Cuando era pequeña, más que jugar con las muñecas o colorear, me gustaba leer. Y que me leyesen. Todas las noches, cuando mi padre me acostaba le decía: "por favor, papá, cuéntame un cuento". O bien se lo inventaba, aportando yo un poco de magia, o bien elegía uno de la estantería. Tengo aún el enorme libro de las 365 fábulas del que, antes del cuento, me leía la correspondiente de dicho día, aunque es cierto que no puede evitar leerlas del tirón la primera vez.
De las fábulas me gustaba, inevitablemente, conocer su moraleja: cómo el esfuerzo de la hormiga se ve recompensado cuando llega el invierno, el patito feo encontrando su hogar tras varios percances, la excesiva confianza de la liebre que le cuesta la carrera... ¡Me enseñaban tantas cosas para ser una gran persona! Del resto sólo tengo un vago recuerdo, pero sí retengo la necesidad de no cometer las meteduras de pata que esos animalitos ya habían cometido por mí. Porque es cierto que de los errores se aprende, y más cierto es aún que no sólo de los propios. ¡Qué gran hormiga iba a ser!

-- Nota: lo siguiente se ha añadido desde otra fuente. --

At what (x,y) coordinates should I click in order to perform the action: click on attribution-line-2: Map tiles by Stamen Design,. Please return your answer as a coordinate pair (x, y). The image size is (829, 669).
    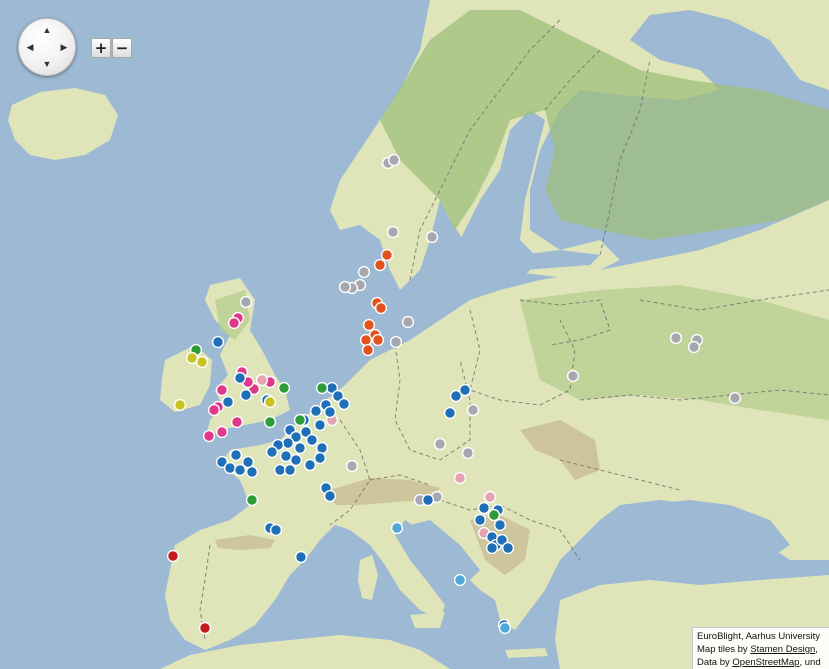
    Looking at the image, I should click on (758, 650).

Ahora que soy más mayor, e intento creer que un poco más consciente de mis acciones, procuro hacer las cosas de la forma correcta. Por mí, y también por los demás. Lo considero el pago gustoso de los minutos que robaba a mi padre de descanso y a mí misma de sueño. Desde luego aprendí con el conejo, el lobo y el rey que no se da para recibir, pero también es verdad que si recibes, debes dar las gracias. Y yo intento agradecer con hechos y, por qué no, también con palabras.
Puesto que todos aquellos animalitos que no se habían portado adecuadamente siempre recibían su castigo, mi lógica me había hecho creer que la realidad en la que vivo sería un reflejo de la del bosque, charco, corral o mar donde vivían mis tutores literarios. Y ese fue el error.
Cuando creces creyendo que la justicia siempre es justa, la decepción por la realidad golpea fuerte. El lobo no tiene que pagar por las casas derrumbadas y mediante el engaño consigue comerse a los cabritillos sin repercusión alguna, el patito queda marginado, el zorro prefiere la esclavitud del perro... todo está patas arriba y no hay tierra firme a la vista. ¿Quién decidió ser lobo?
Yo no puedo evitar preguntarme: cuando sea más mayor, y supongo que algo más consciente de mis acciones, cuando tenga que contar un cuento a una personita antes de irse a dormir, ¿será lo adecuado confundir su percepción de la realidad con la utopía de que los buenos siempre ganan? ¿Tendré que añadir al final de la historia: "La verdadera moraleja es que la cigarra se hubiese aprovechado del trabajo de la hormiga de todas formas, y además se habría atribuido todo el mérito de la colecta."?
Tal vez debería comenzar a leer mi libro de fábulas en voz alta en metro, tren y autobús para recordar que, después de tantos veranos con el mismo cuento, deberíamos cerrarle la puerta a la cigarra en las narices y echar la llave. ¿Cuándo se comerán las hormigas al lobo? ¿Terminará el bosque incendiado?
La selección natural hará su trabajo, pero no es fácil adivinar
si para entonces sólo quedarán lobos y cigarras o corderos y hormigas. Señoras y señores, hagan sus apuestas.